**TRECHO DO DOCUMENTO**
Introdução à Filosofia da Religião
Algumas perspectivas acerca da religião A religião, como fenômeno humano, está presente na
história de
todos os povos ao longo de todos os tempos. Essa presença, longe de ser
secundária, estruturou — e ainda estrutura — culturas, sendo-lhes geradora
de sentido e plausibilidade. Exatamente por isso, a religião vem sendo
estudada pelas mais diversas expressões da ciência, sobretudo das
ciências humanas e sociais. Dentre essas, queremos destacar algumas: teologia,
apologética, fenomenologia e filosofia. Sem dúvida, ao longo
da História foram essas expressões da ciência que de forma mais contundente
se debruçaram sobre o estudo do fenômeno religioso.
• Teologia:
estuda os fatos da experiência que
são interpretados em forma de doutrina. “Como ciência, a teologia parte do dado
da fé; por isso, pretende falar a partir de Deus, a partir da relação que ele
estabelece com o ser humano.[1]” A teologia como ciência utiliza os dados da fé (da
revelação), mas se fundamenta na razão: seu ponto de partida é a fé, mas seu
método é racional.
• Apologética:
demonstra que determinada
perspectiva (doutrina) da teologia é a verdade. Defende a veracidade daquilo
que é crido em determinada denominação e expresso num código ou declaração doutrinária.
“Algumas pessoas fazem distinção entre apologética positiva, que se propõe a
provar a verdade do cristianismo, e apologética negativa, que apenas procura
remover as barreiras à fé respondendo às críticas.”[2]
• Fenomenologia
da religião: estuda os fatos religiosos com base
em sua intencionalidade e pergunta pelo significado do fato religioso para o Homo religiosus. “A
fenomenologia parte necessariamente dos fenômenos religiosos (fatos,
testemunhos, documentos), contudo explora especificamente seu sentido, sua significação para o ser humano específico que
expressou ou expressa esses mesmos fenômenos religiosos.”[3]
• Filosofia
da religião: estuda as origens e o conteúdo dos
fatos da experiência. Analisa a religião propriamente dita em suas relações com
outras fases da vida. A filosofia da religião preocupa-se com o Absoluto, não
como encontro com ele, nem como Deus, mas como o Ser e o fundamento da realidade.

**CONTEÚDO DOS DADOS**
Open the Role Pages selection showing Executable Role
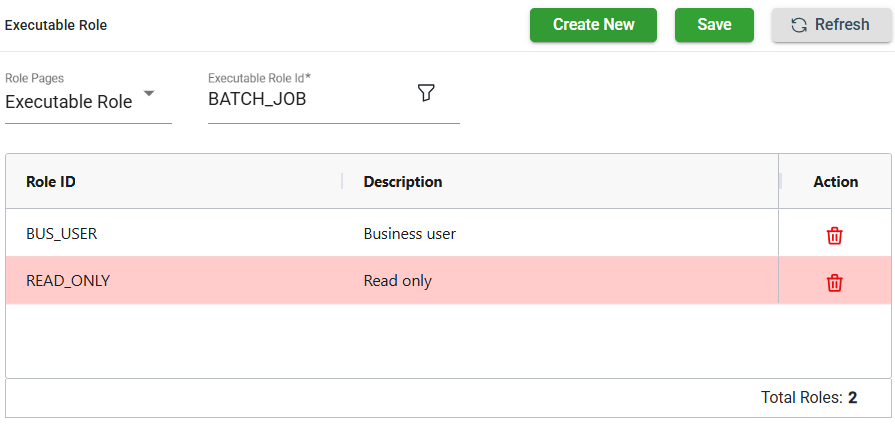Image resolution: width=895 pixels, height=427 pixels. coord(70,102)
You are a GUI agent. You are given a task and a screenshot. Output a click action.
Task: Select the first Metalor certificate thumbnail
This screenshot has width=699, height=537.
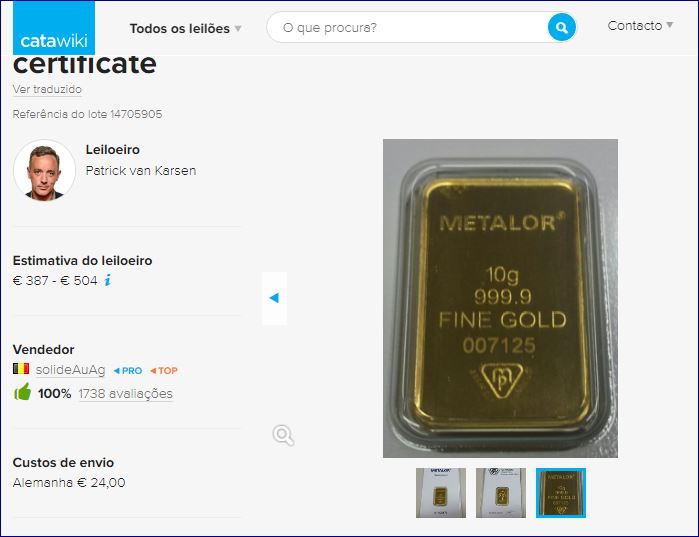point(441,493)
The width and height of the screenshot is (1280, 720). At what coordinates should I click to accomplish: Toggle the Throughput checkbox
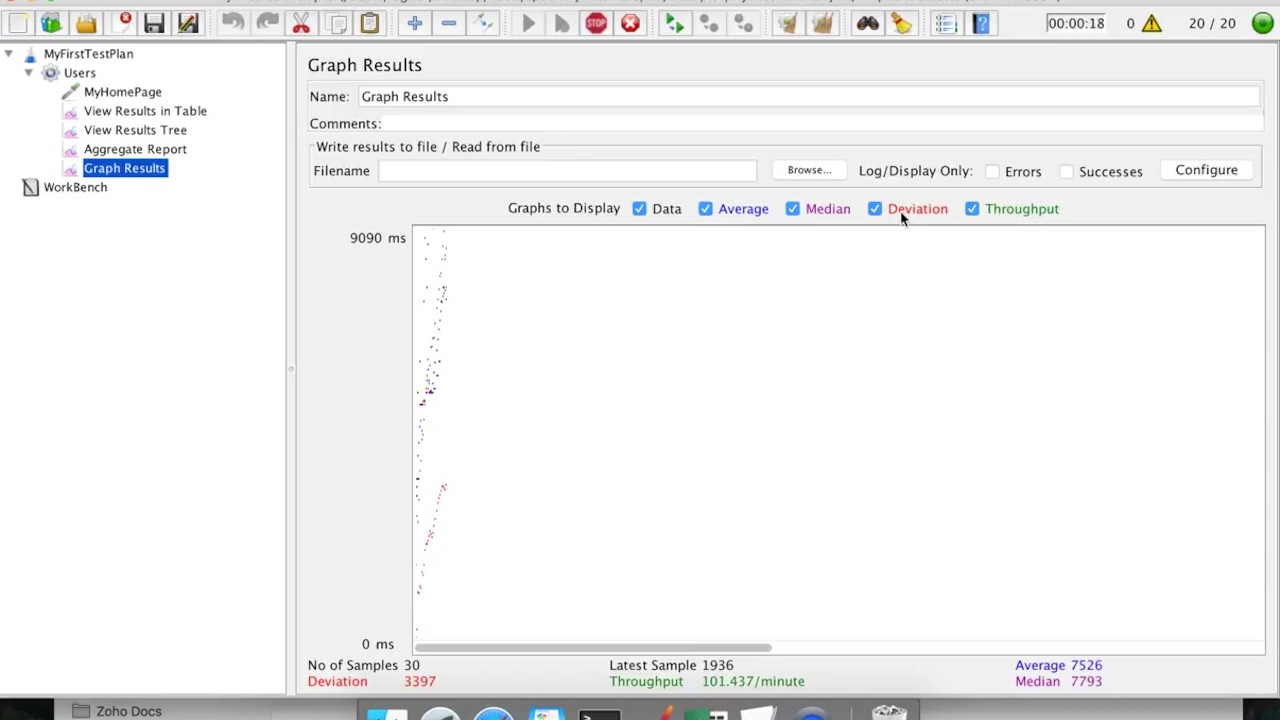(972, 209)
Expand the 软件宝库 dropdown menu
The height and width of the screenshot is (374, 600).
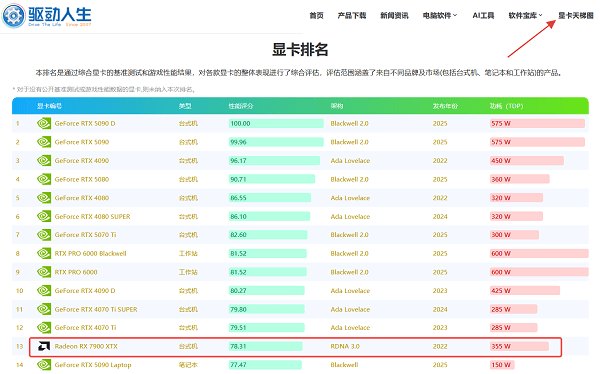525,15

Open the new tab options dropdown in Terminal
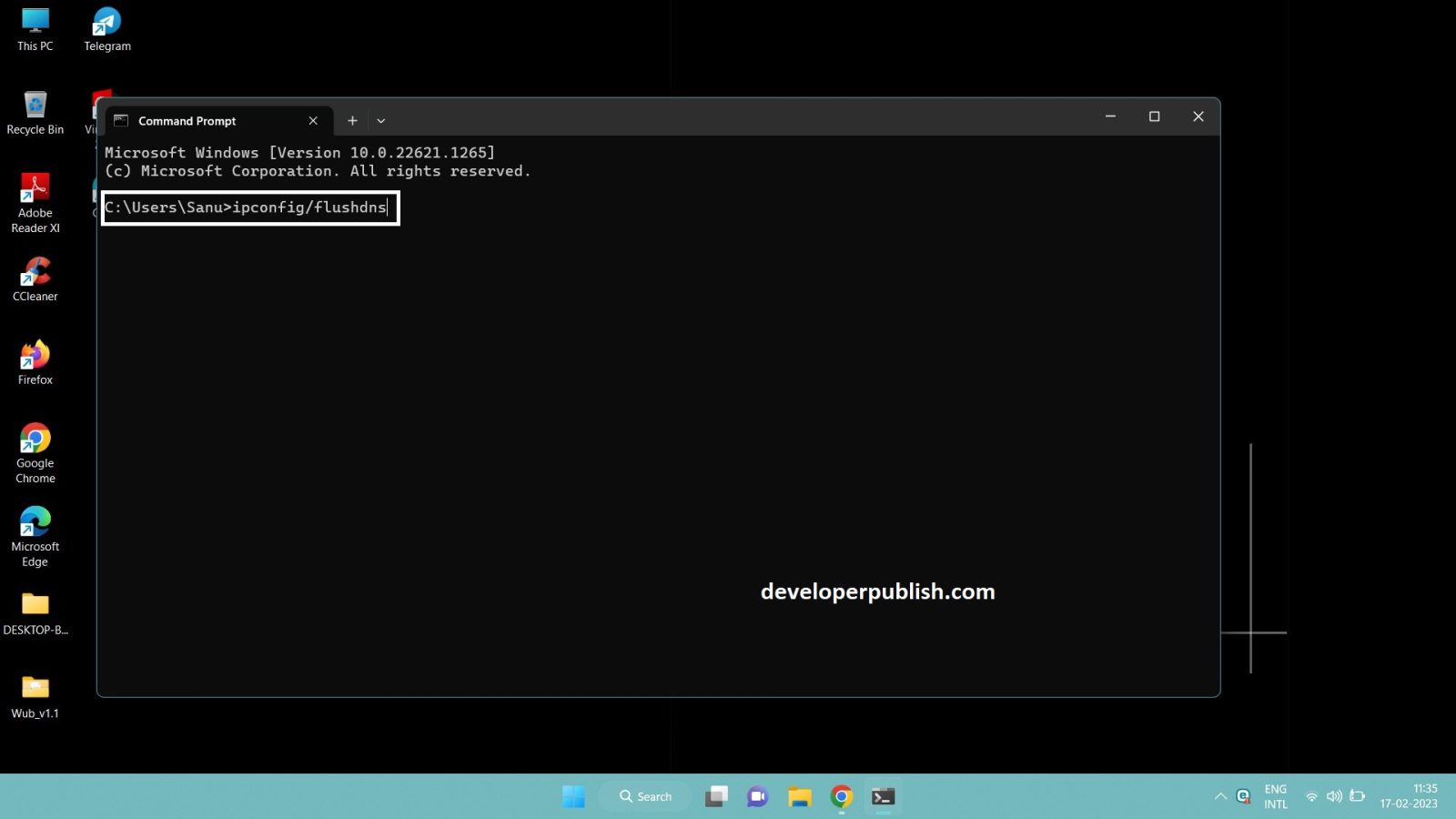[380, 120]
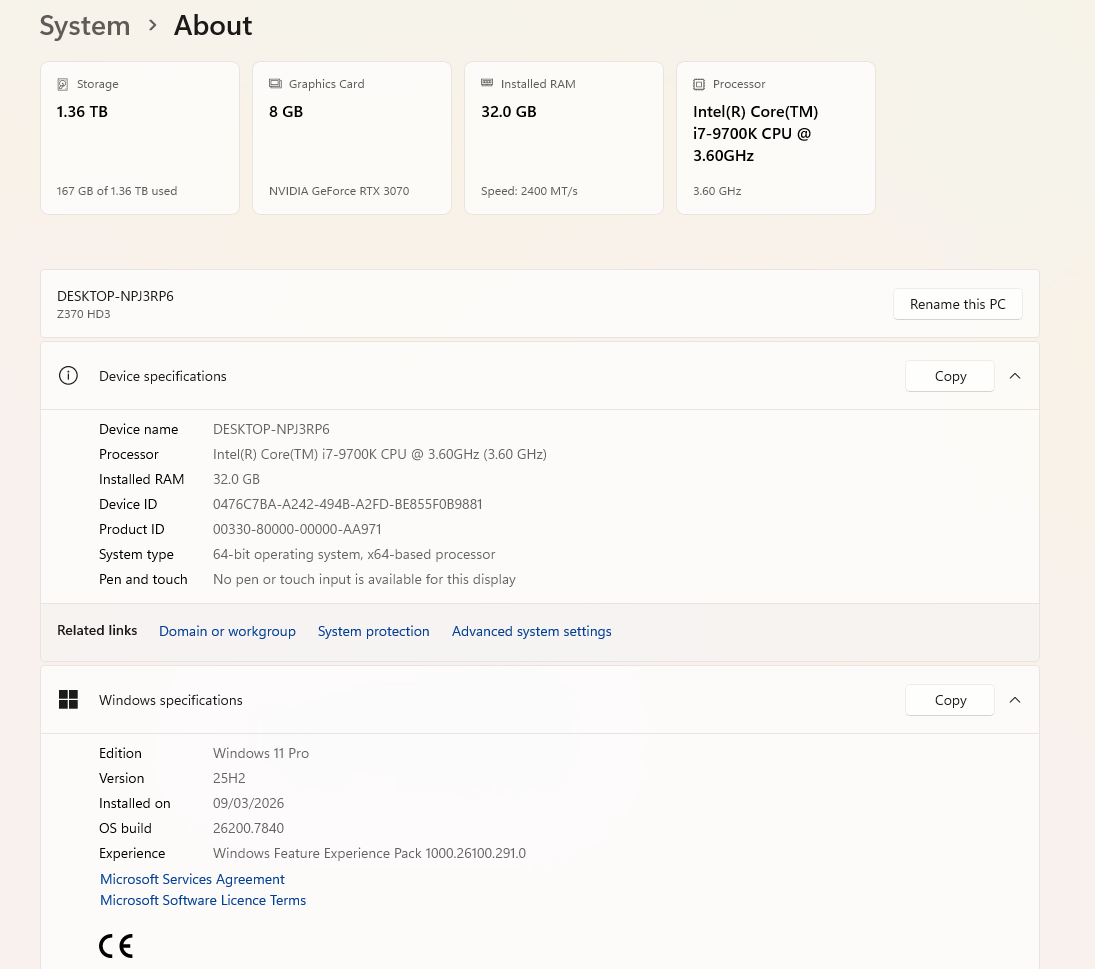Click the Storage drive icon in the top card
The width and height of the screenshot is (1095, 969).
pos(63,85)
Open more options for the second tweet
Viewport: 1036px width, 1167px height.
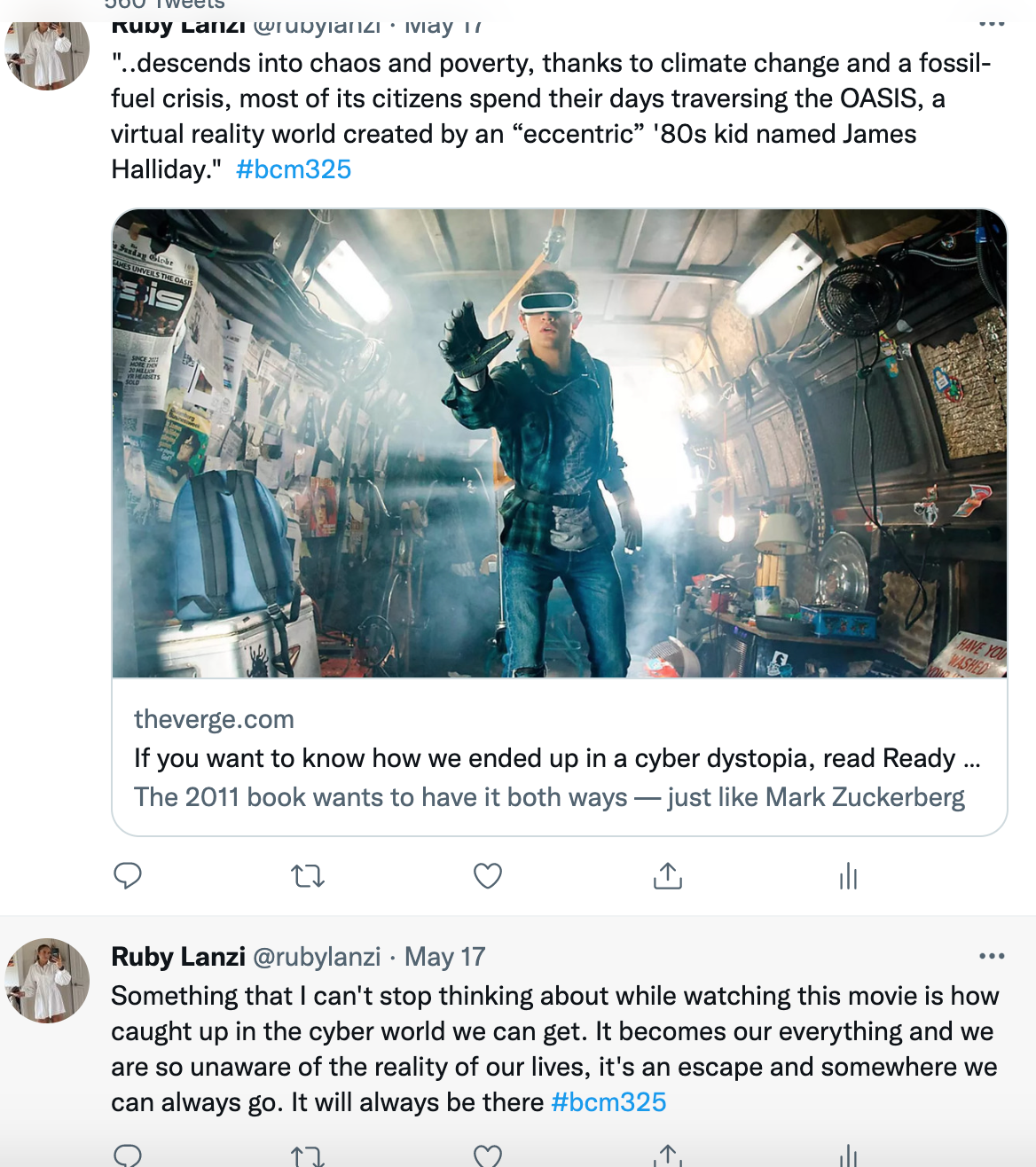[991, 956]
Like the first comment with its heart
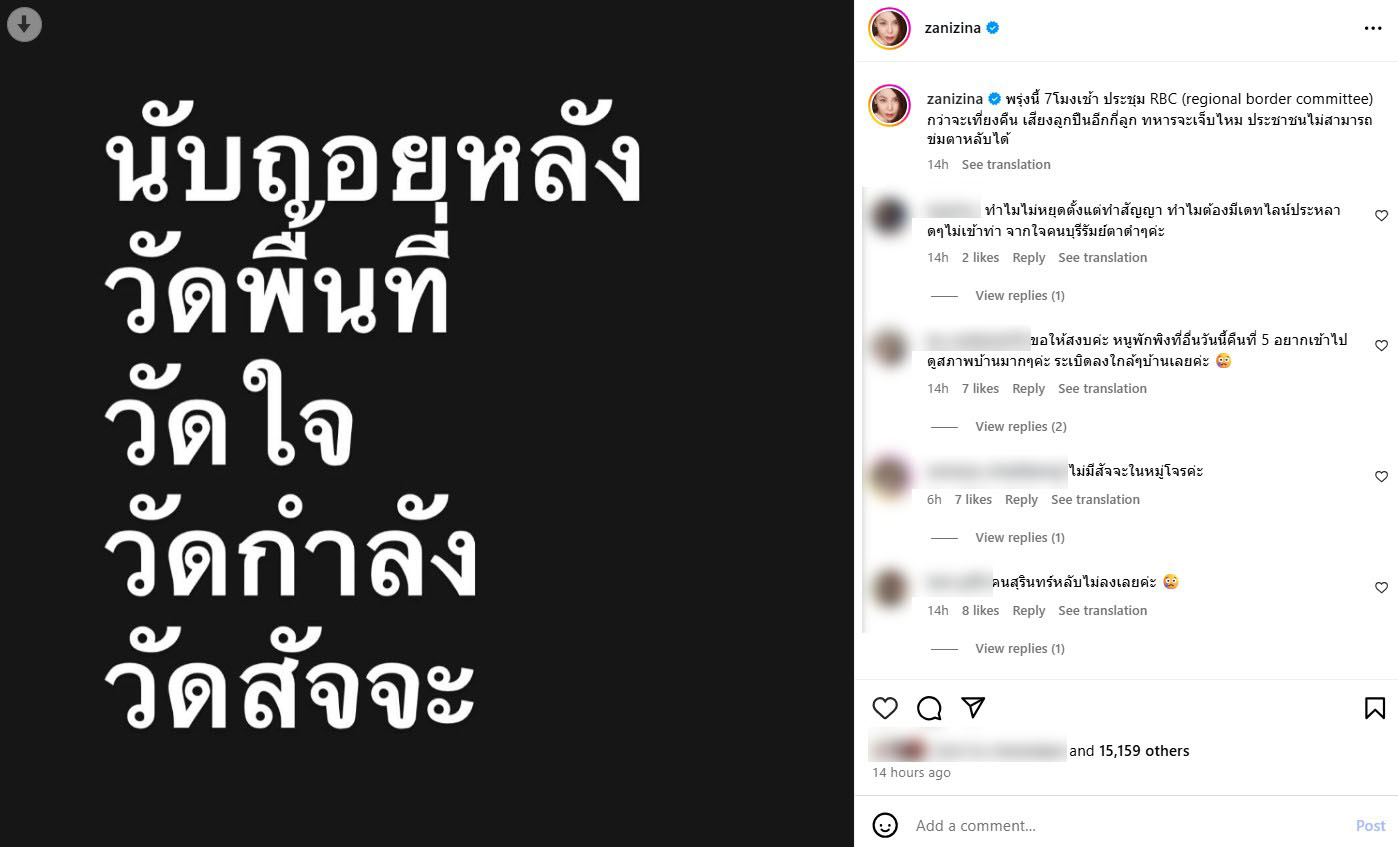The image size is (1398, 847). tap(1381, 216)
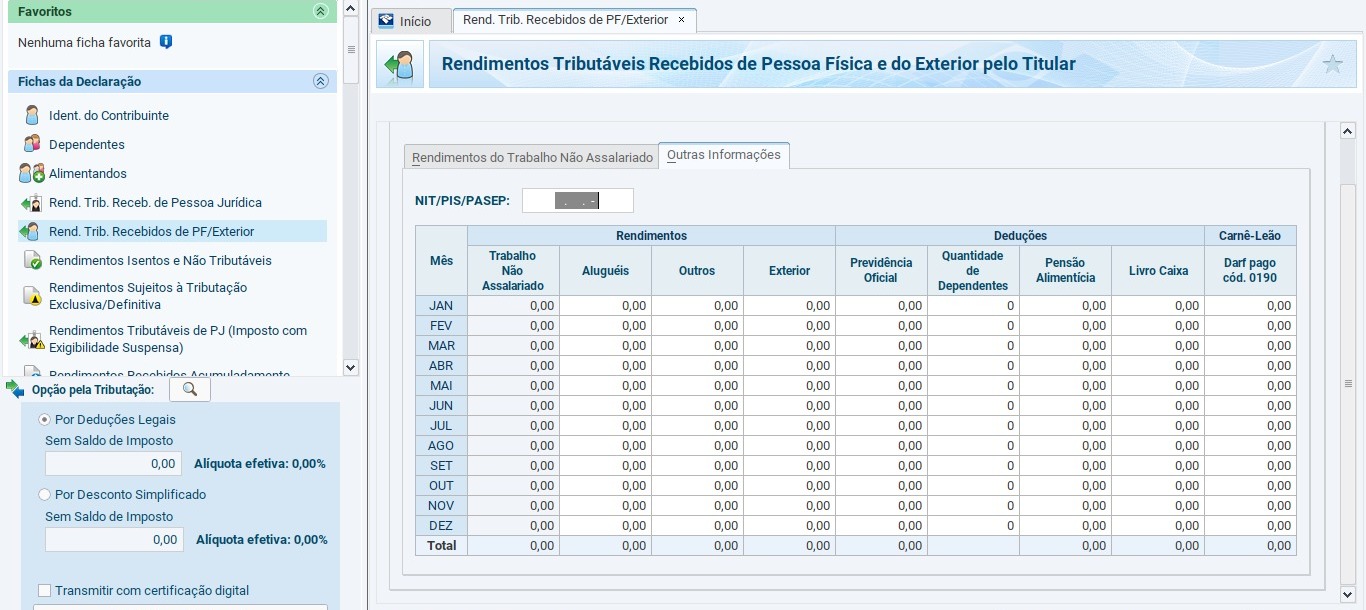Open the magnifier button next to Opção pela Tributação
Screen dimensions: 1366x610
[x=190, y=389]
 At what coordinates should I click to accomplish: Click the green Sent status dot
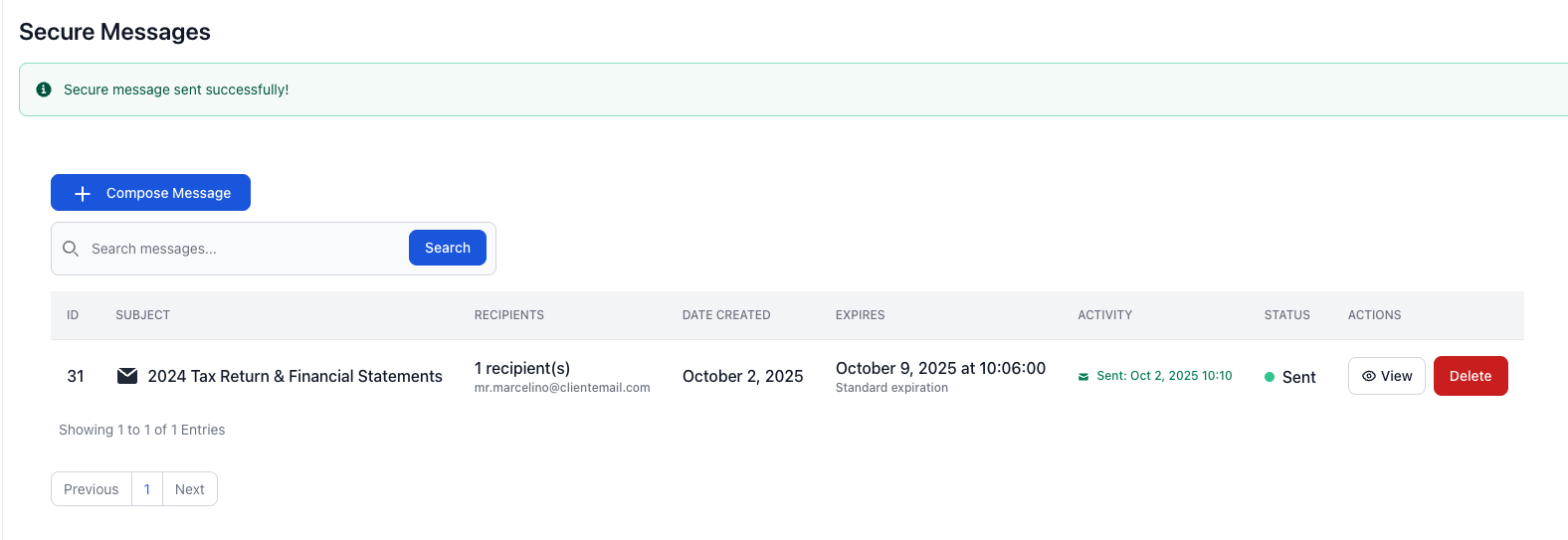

**O QUE FAZER**
1: Segundo o texto sobre o estudo da religião, por que a religião vem sendo estudada por diversas expressões da ciência? Responda em uma a três frases.
2: Responda às perguntas abaixo com base no texto sobre o estudo da religião.
(a) Quais são as quatro expressões da ciência que o texto destaca no estudo da religião?
(b) Qual é a diferença entre a apologética positiva e a apologética negativa?
(c) Como a filosofia da religião se ocupa do Absoluto?
3: Dê seguimento ao texto sobre o estudo da religião a partir da última frase apresentada.

**RESPOSTAS DO EXERCÍCIO**
1: A religião vem sendo estudada porque sua presença na história dos povos não é secundária. Ela estruturou e ainda estrutura culturas, gerando-lhes sentido e plausibilidade.

2:
(a) Teologia, apologética, fenomenologia e filosofia.
(b) A positiva se propõe a provar a verdade do cristianismo, e a negativa apenas procura remover as barreiras à fé respondendo às críticas.
(c) Ela se ocupa do Absoluto não como encontro com ele, nem como Deus, mas como o Ser e o fundamento da realidade.

3:
A filosofia da religião, como expressão do saber humano, muitas vezes
estimulada pela racionalidade crítica, fala de Deus e do ser humano religioso.
É um saber construído com base na reflexão autônoma, não um compromisso de fé.
Por isso, não substitui o ato religioso, mas reflete criticamente a respeito
dele.
Conceituações descritivas da religião
Este grupo de conceituações procura
descrever a religião em termos de seu significado central ou caráter essencial,
não tendo como intenção simplesmente desacreditá-la.[4]
• Religião
é crença: a religião tem sido definida por
muitos como sendo aquilo que um indivíduo crê a respeito de coisas últimas. Religião
é “uma crença em um poder sobre-humano invisível, juntamente com os sentimentos
e práticas que decorrem naturalmente de tal crença”.
Mas, conquanto a crença e
convicções sejam importantes elementos da religião, não representam sua
globalidade.
• A
religião pertence à natureza e estrutura humanas: assim como o ser
humano tem várias capacidades que expressam
sua natureza e seu ser — por exemplo, como pensador, técnico e artista —, da mesma forma
é dotado da
capacidade religiosa. Ele não pode
explicar direito essa capacidade,
mas a tem.
O ser religioso pertence ao equipamento
que a natureza lhe concedeu.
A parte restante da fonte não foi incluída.